Requirement = Repeat the whole listing, keeping every word and every line intact.
◆ ◆ ◆
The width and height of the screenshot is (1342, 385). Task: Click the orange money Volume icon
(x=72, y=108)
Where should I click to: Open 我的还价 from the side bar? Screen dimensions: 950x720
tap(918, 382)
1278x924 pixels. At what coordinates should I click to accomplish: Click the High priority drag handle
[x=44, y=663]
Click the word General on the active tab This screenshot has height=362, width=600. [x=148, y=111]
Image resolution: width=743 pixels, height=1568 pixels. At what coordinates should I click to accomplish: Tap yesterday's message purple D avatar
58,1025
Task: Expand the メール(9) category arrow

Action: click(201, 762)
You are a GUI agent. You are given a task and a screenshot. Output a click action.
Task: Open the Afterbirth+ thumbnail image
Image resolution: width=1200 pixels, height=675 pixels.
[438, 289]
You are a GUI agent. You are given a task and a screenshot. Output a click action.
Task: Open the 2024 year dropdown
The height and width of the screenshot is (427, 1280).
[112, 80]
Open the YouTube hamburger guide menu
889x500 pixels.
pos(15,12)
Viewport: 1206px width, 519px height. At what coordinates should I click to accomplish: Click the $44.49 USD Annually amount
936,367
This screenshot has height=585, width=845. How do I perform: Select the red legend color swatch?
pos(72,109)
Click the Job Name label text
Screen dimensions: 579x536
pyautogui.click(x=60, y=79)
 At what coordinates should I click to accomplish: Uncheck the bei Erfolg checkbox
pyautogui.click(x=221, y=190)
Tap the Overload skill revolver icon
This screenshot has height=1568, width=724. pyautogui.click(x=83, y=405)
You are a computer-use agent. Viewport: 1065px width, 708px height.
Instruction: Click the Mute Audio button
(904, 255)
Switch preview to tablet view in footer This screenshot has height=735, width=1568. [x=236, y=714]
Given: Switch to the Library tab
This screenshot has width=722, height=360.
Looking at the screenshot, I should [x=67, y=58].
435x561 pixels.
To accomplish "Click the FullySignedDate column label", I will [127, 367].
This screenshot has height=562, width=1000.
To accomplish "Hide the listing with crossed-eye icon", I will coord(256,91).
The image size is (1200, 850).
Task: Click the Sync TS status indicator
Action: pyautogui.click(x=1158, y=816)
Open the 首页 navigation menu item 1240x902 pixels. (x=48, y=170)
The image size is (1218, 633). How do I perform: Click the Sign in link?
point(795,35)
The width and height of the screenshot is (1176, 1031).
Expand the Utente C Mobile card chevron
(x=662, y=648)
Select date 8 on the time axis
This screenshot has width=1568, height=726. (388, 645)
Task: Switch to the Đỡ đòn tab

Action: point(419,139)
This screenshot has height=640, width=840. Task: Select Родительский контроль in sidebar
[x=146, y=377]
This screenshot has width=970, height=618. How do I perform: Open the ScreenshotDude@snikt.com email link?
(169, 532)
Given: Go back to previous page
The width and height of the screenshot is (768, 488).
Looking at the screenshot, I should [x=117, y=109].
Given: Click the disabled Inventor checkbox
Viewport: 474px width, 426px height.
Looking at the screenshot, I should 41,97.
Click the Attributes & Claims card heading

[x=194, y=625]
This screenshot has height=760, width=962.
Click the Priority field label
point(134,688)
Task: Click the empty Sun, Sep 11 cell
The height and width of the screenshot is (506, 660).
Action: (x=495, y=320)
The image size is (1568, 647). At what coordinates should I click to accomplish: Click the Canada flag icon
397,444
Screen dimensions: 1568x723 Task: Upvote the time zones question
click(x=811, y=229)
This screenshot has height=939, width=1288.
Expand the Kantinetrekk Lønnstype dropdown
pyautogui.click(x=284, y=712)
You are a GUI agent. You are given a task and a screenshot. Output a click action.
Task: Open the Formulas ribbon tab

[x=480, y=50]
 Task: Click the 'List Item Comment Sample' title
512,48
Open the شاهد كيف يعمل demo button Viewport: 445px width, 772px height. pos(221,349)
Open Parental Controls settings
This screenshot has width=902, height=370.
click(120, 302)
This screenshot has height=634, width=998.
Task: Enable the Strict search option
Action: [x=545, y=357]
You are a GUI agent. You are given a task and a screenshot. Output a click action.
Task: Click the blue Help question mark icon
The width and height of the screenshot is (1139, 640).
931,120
◆ ◆ ◆
Answer to this exercise =
The width and height of the screenshot is (1342, 385). Task: Click the orange money Volume icon
(x=72, y=108)
Where should I click to: Open 我的还价 from the side bar? Screen dimensions: 950x720
tap(918, 382)
1278x924 pixels. At what coordinates should I click to accomplish: Click the High priority drag handle
[x=44, y=663]
Click the word General on the active tab This screenshot has height=362, width=600. [x=148, y=111]
Image resolution: width=743 pixels, height=1568 pixels. At what coordinates should I click to accomplish: Tap yesterday's message purple D avatar
58,1025
Task: Expand the メール(9) category arrow

Action: click(201, 762)
You are a GUI agent. You are given a task and a screenshot. Output a click action.
Task: Open the Afterbirth+ thumbnail image
Image resolution: width=1200 pixels, height=675 pixels.
[438, 289]
You are a GUI agent. You are given a task and a screenshot. Output a click action.
Task: Open the 2024 year dropdown
The height and width of the screenshot is (427, 1280).
[112, 80]
Open the YouTube hamburger guide menu
889x500 pixels.
pos(15,12)
Viewport: 1206px width, 519px height. At what coordinates should I click to accomplish: Click the $44.49 USD Annually amount
936,367
This screenshot has height=585, width=845. How do I perform: Select the red legend color swatch?
pos(72,109)
Click the Job Name label text
Screen dimensions: 579x536
pyautogui.click(x=60, y=79)
 At what coordinates should I click to accomplish: Uncheck the bei Erfolg checkbox
pyautogui.click(x=221, y=190)
Tap the Overload skill revolver icon
This screenshot has height=1568, width=724. pyautogui.click(x=83, y=405)
You are a computer-use agent. Viewport: 1065px width, 708px height.
Instruction: Click the Mute Audio button
(904, 255)
Switch preview to tablet view in footer This screenshot has height=735, width=1568. [x=236, y=714]
Given: Switch to the Library tab
This screenshot has width=722, height=360.
Looking at the screenshot, I should [x=67, y=58].
435x561 pixels.
To accomplish "Click the FullySignedDate column label", I will [127, 367].
This screenshot has height=562, width=1000.
To accomplish "Hide the listing with crossed-eye icon", I will coord(256,91).
The image size is (1200, 850).
Task: Click the Sync TS status indicator
Action: pyautogui.click(x=1158, y=816)
Open the 首页 navigation menu item 1240x902 pixels. (x=48, y=170)
The image size is (1218, 633). How do I perform: Click the Sign in link?
point(795,35)
The width and height of the screenshot is (1176, 1031).
Expand the Utente C Mobile card chevron
(x=662, y=648)
Select date 8 on the time axis
This screenshot has width=1568, height=726. (388, 645)
Task: Switch to the Đỡ đòn tab

Action: point(419,139)
This screenshot has height=640, width=840. Task: Select Родительский контроль in sidebar
[x=146, y=377]
This screenshot has width=970, height=618. How do I perform: Open the ScreenshotDude@snikt.com email link?
(169, 532)
Given: Go back to previous page
The width and height of the screenshot is (768, 488).
Looking at the screenshot, I should [x=117, y=109].
Given: Click the disabled Inventor checkbox
Viewport: 474px width, 426px height.
Looking at the screenshot, I should 41,97.
Click the Attributes & Claims card heading

[x=194, y=625]
This screenshot has height=760, width=962.
Click the Priority field label
point(134,688)
Task: Click the empty Sun, Sep 11 cell
The height and width of the screenshot is (506, 660).
Action: (x=495, y=320)
The image size is (1568, 647). At what coordinates should I click to accomplish: Click the Canada flag icon
397,444
Screen dimensions: 1568x723 Task: Upvote the time zones question
click(x=811, y=229)
This screenshot has height=939, width=1288.
Expand the Kantinetrekk Lønnstype dropdown
pyautogui.click(x=284, y=712)
You are a GUI agent. You are given a task and a screenshot. Output a click action.
Task: Open the Formulas ribbon tab

[x=480, y=50]
 Task: Click the 'List Item Comment Sample' title
512,48
Open the شاهد كيف يعمل demo button Viewport: 445px width, 772px height. pos(221,349)
Open Parental Controls settings
This screenshot has width=902, height=370.
click(120, 302)
This screenshot has height=634, width=998.
Task: Enable the Strict search option
Action: [x=545, y=357]
You are a GUI agent. You are given a task and a screenshot. Output a click action.
Task: Click the blue Help question mark icon
The width and height of the screenshot is (1139, 640).
931,120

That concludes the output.